Two kinds of people: complexifiers and simplifiers

There are several thousand ways to complete the sentence “There are two kinds of people, those that…” And in case the universe wouldn’t be complete without another, here’s one more.

There are two kinds of people: people that make things complex and people that simplify.

Complexifiers are averse to reduction. Their instincts are to turn simple assignments into quagmires, and to reject simple ideas until they’re buried (or asphyxiated) in layers of abstraction. These are the people who write 25 page specifications when a picture will do and send long e-mails to the entire team when one phone call would suffice. When they see x=y, they want to play with it and show their talents, taking pleasure in creating the unnecessary (23x*z = 23y*z). They take pride in consuming more bandwidth, time, and patience than needed, and expect rewards for it.

Simplifiers thrive on concision. They look for the 6x=6y in the world, and happily turn it into x=y. They never let their ego get in the way of the short path. When you give them seemingly complicated tasks they simplify, consolidate and re-interpret on instinct, naturally seeking the simplest way to achieve what needs to be done. They find ways to communicate complex ideas in simple terms without losing the idea’s essence or power.

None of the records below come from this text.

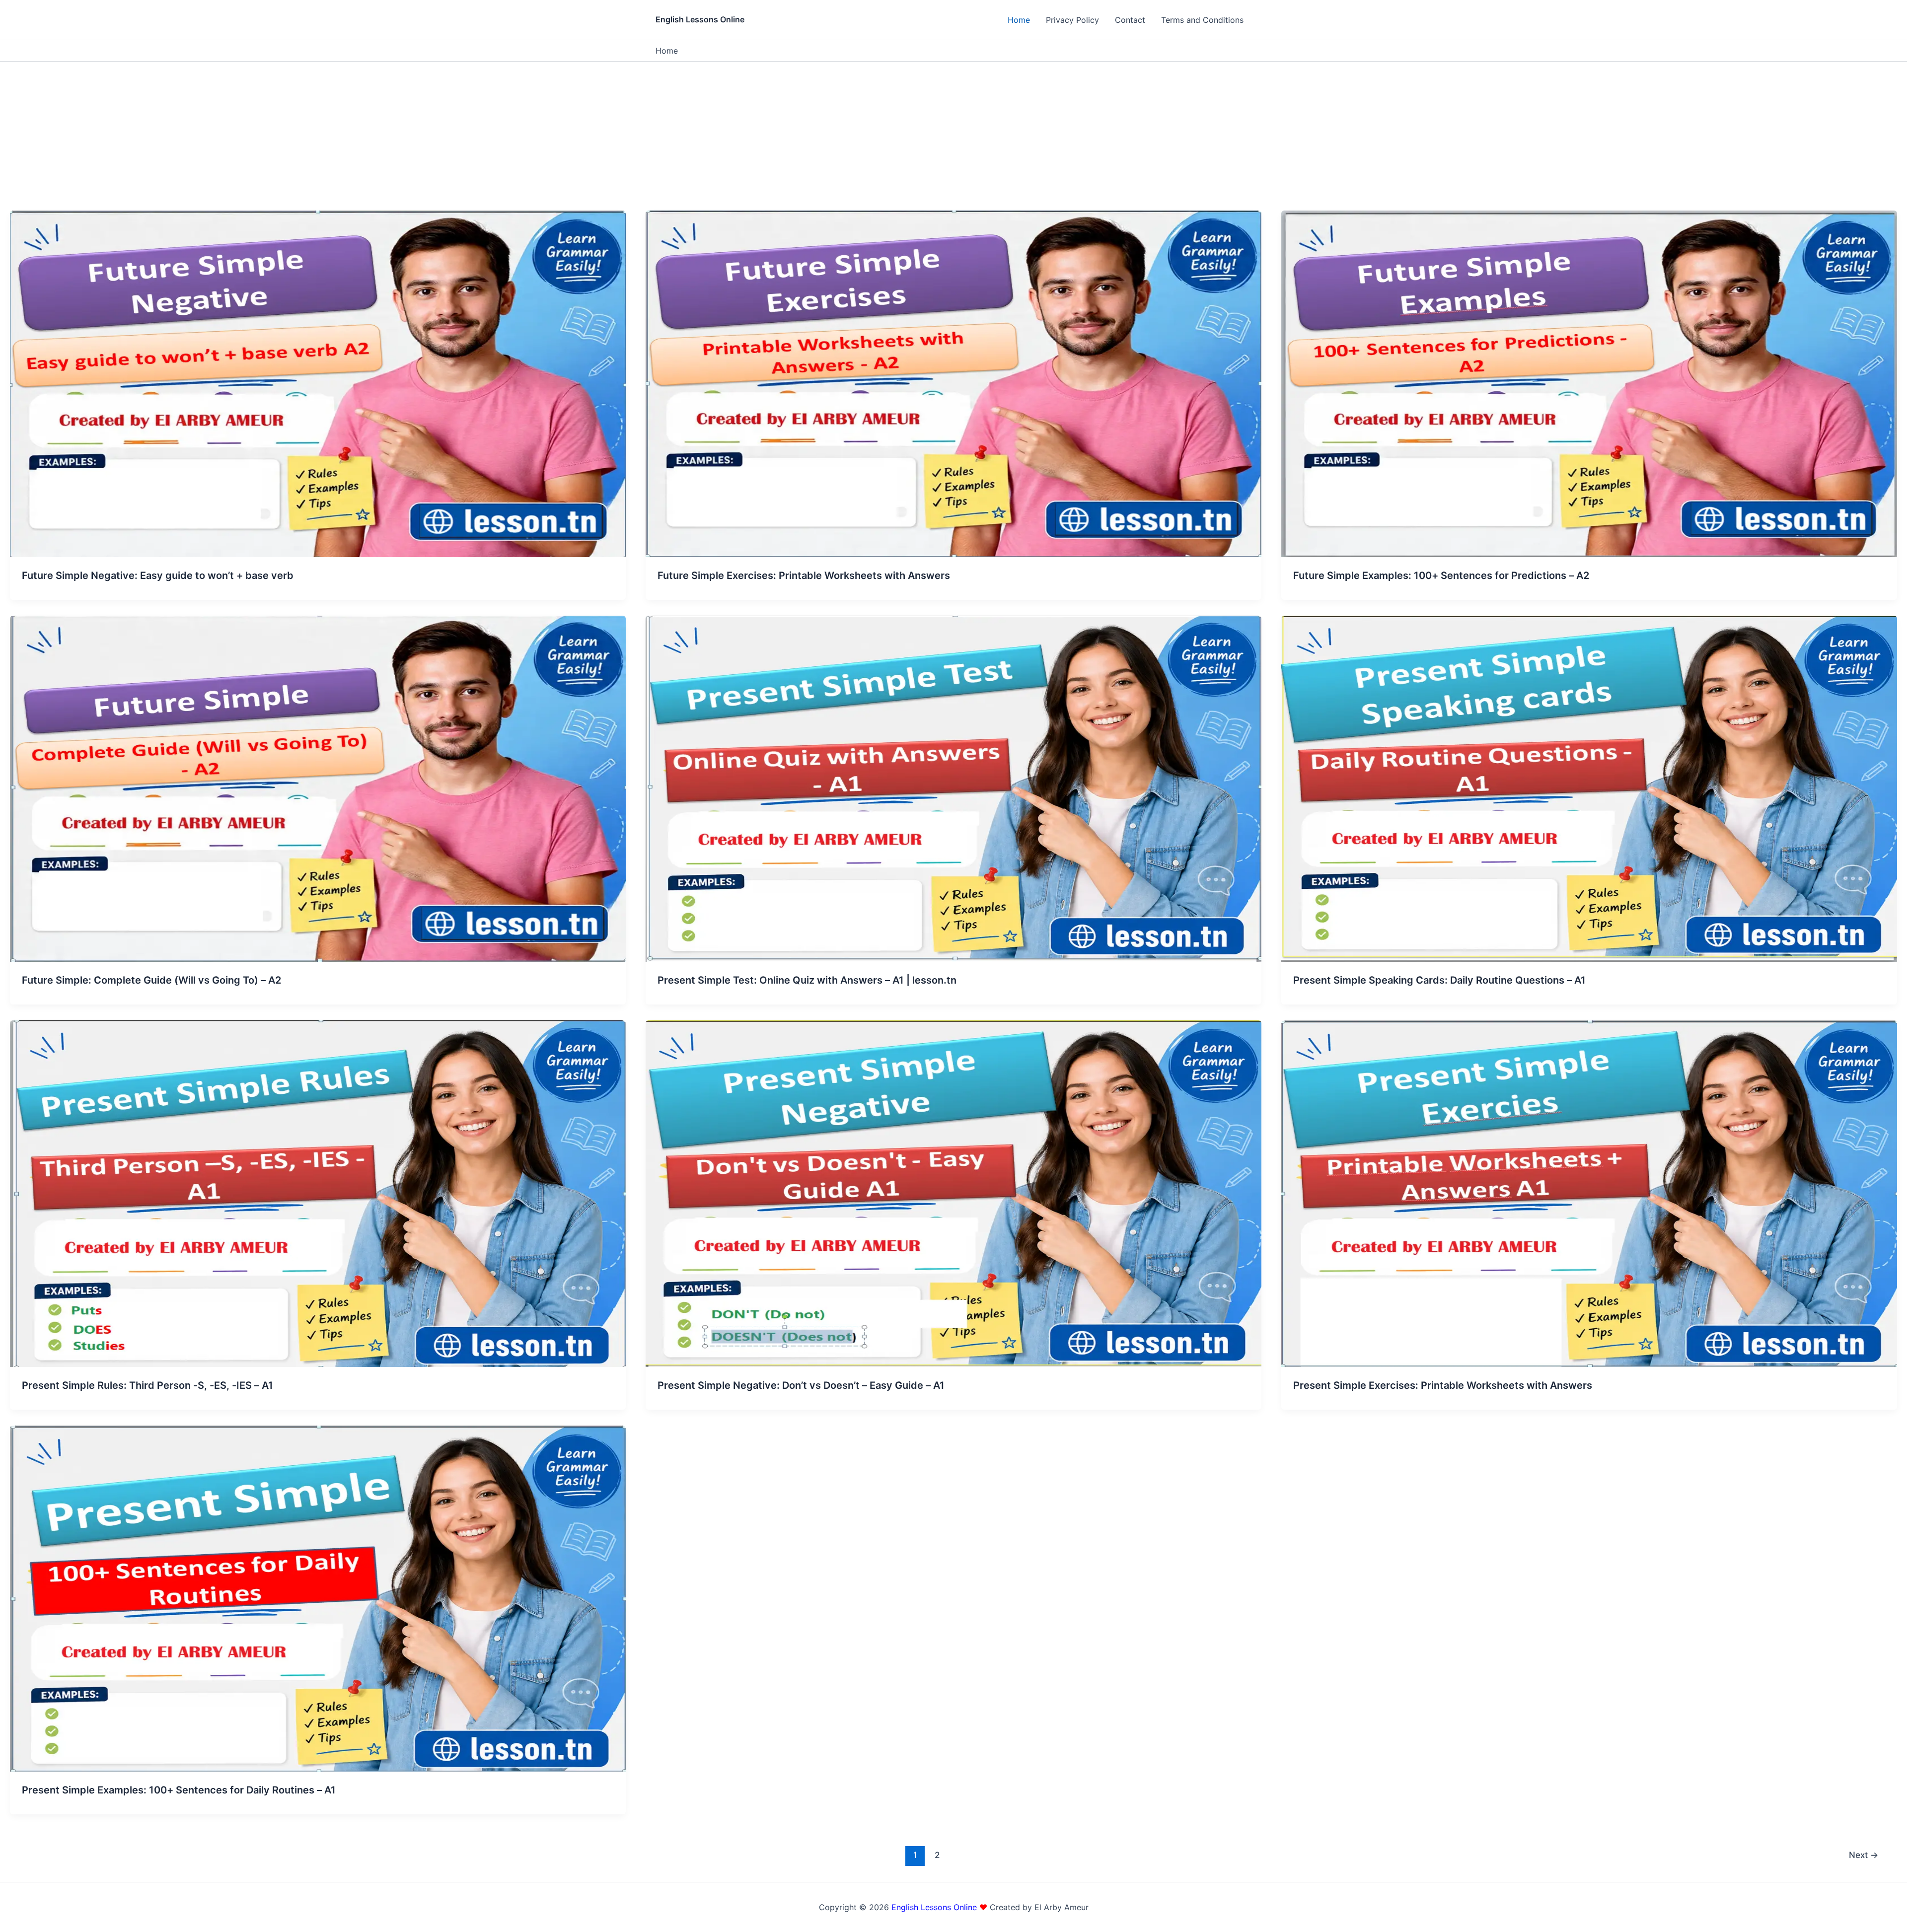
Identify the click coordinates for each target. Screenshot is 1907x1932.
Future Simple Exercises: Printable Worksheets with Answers (804, 575)
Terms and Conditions (1202, 20)
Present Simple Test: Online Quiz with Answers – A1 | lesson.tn (807, 980)
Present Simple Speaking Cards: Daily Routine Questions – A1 (1439, 980)
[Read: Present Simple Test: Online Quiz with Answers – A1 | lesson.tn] (953, 788)
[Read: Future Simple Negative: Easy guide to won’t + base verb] (318, 383)
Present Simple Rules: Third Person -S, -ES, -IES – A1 (147, 1385)
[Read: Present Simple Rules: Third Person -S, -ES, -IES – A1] (318, 1193)
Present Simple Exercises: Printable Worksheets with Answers (1442, 1385)
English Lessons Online (700, 19)
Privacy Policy (1072, 20)
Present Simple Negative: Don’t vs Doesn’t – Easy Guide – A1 (801, 1385)
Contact (1130, 20)
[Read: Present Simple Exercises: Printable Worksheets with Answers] (1589, 1193)
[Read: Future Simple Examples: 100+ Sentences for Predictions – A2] (1589, 383)
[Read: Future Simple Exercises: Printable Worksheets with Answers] (953, 383)
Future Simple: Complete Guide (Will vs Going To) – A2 (151, 980)
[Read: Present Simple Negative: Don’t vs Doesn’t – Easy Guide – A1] (953, 1193)
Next (1863, 1855)
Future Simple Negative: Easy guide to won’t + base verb (157, 575)
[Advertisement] (953, 136)
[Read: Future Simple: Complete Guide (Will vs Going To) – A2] (318, 788)
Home (1019, 20)
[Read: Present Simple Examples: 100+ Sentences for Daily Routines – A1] (318, 1598)
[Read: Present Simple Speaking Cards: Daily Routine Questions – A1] (1589, 788)
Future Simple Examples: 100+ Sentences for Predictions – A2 (1441, 575)
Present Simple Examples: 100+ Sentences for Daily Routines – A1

I don’t know what makes a person fall into either pile (genetics, habit, experience?), but I do know I’d much rather spend my time with the simplifiers than the complexifiers. Don’t you think all the good designers, programmers, writers, philosophers and teachers you’ve known fit into the simplifer group?

81 Responses to “Two kinds of people: complexifiers and simplifiers”

  1. Susan Weiner, CFA

    I love this line from this post: “Simplifiers thrive on concision. They look for the 6x=6y in the world, and happily turn it into x=y.”

    Reply
  2. Cyd

    There are two kinds of scientists – those who explore and those who know – one of which is moving while the other struggles to stand still.

    I abhor knowledge. I’m an explorer and knowledge is the end of the road for an explorer. For most, discovery means “now I know” whereas, for an explorer, discovery means “now I have something NEW to explore”. I don’t EVER want to know because I live to explore. Discovery is a part of exploration but “the [exploration] is the thing”.

    The scientific explorer of reality, existence, the universe and this world is a thorn in the side of knowers because, in their aversion to knowledge, they repeatedly falisify things other scientists have built careers on “knowing”.